Antonello Coletta, responsabile attività GT Ferrari

Ed è qui, secondo me, che sta il nodo da sciogliere. La FIA dovrebbe abbandonare questo modello comunicativo ed attuativo, per abbracciarne uno che sia a doppio senso, trasparente ed elastico. Un modello dove venga implementato il confronto costante con i Team, dentro e fuori la pista. 

Non può andare bene un atteggiamento del tutto arbitrario senza possibilità di replica. Le gare di quest’anno ne sono la dimostrazione. Prendiamo ad esempio la 1812 km del Qatar. Prima delle sessioni ufficiali, c’è stato il prologo sulla stessa pista. Era chiaro come il sole che Ferrari e Toyota non sarebbero state della partita, con un BoP assurdo.

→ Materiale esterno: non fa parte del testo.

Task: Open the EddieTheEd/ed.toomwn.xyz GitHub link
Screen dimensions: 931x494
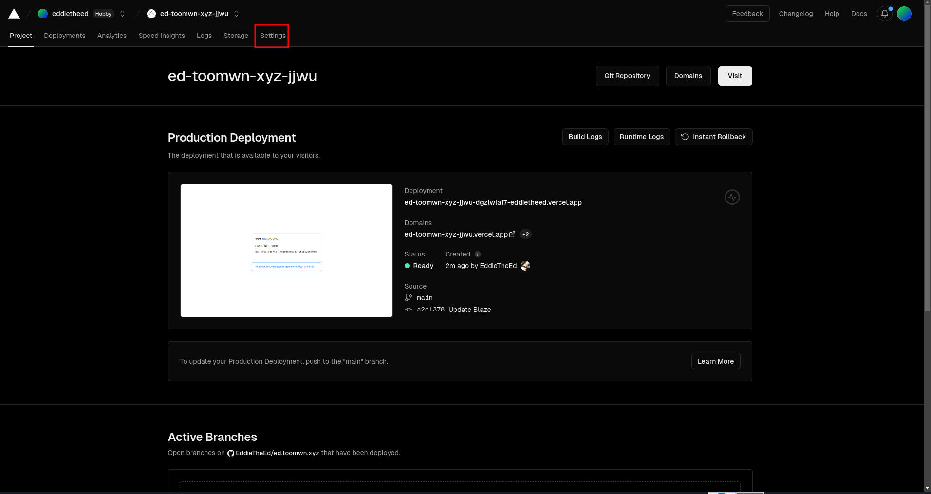Action: pyautogui.click(x=277, y=453)
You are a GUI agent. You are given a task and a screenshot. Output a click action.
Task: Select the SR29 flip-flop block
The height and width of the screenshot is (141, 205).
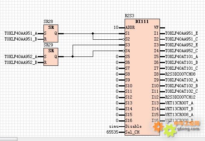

In quel caso la Federazione avrebbe avuto il tempo e lo spazio per apportare delle modifiche, e non mortificare chi fino a due mesi prima si giocava e vinceva un mondiale. In questi frangenti è giusto che ci sia un dialogo costruttivo tra le parti, ed è giusto dove possibile apportare dei correttivi. E’ del tutto inutile farlo dopo, anzi probabilmente è controproducente. Come avvenuto ad Imola, dove il BoP del Qatar è stato rivoltato come un calzino e la Ferrari, di colpo, si è trovata con tre auto che avrebbero vinto passeggiando. 

Questo tipo di modus operandi, non rende giustizia al BoP, e pone dei seri dubbi sull’operato della Federazione. Chi scrive non pensa che siano in mala fede. Nella maniera più assoluta. Penso invece che questo atteggiamento faciliti certi tipi di giudizi e renda il loro lavoro ancora più complicato. 

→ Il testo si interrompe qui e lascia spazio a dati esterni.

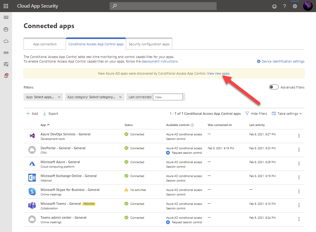Click the View new apps link
Screen dimensions: 316x232
[x=218, y=73]
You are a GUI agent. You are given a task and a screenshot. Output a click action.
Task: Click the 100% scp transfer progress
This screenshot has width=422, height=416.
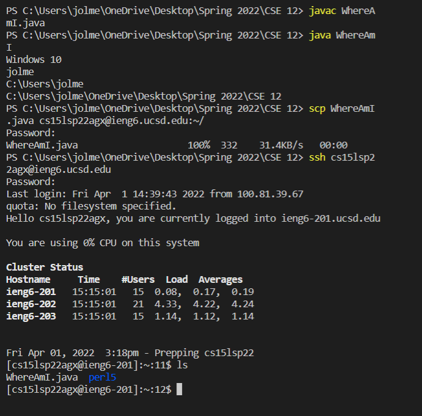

Ecco perché il confronto interno sarebbe un’arma in più per fare, come dice Leupen, il passo avanti che tutti si aspettano. Alla federazione, tornerebbe utile per poter offrire ai team un terreno di scontro “ paritario “ o per lo meno il più equo possibile, mantenendo vivo il più a lungo possibile un campionato incredibilmente bello, senza vanificare l’egregio lavoro regolamentare fin qui fatto.

Ai team  servirebbe per poter eliminare dall’equazione, dubbi e sospetti. E servirebbe anche a noi umili spettatori che di fronte ad una prestazione opaca del team di turno, potremmo evitare di gridare allo scandalo e derubricare il fatto ad una mancanza del team, piuttosto che ad una macchinazione politica della Federazione.

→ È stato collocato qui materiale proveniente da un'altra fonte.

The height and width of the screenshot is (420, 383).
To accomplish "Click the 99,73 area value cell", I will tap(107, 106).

Certo il lavoro di FIA ed Aco si complicherebbe un pochino di più, ma hanno uomini e mezzi ormai all’avanguardia per poter svolgere un lavoro egregio. Si potrebbero sollevare dubbi sul fatto che i team potrebbero cercare di influenzare le decisioni della FIA mascherando le prestazioni in pista, e che il dialogo diventerebbe più un’arma a doppio taglio che un vantaggio, ma questo oramai non è più possibile.

Le auto hanno talmente tanti sensori, e vengono sottoposte ad un monitoraggio costante che è impossibile fare sandbagging senza che un arbitro non se ne accorga. Chi segue le sessioni tramite il live timing sa perfettamente che è così. Non esistono reali svantaggi, ma ci sarebbero solo dei vantaggi a medio e lungo termine per tutti gli attori in gioco.

In conclusione, spero che la presa di posizione del direttore di Toyota, possa dare una spinta decisiva alla Federazione e alle altre squadre nel trovare una strada di dialogo diversa e che questo possa portare ad un deciso passo in avanti nell’uso del BoP, tale da farci godere tutti di una competizione migliore, spogliata dalle inutili polemiche e priva di sospetti e macchinazioni.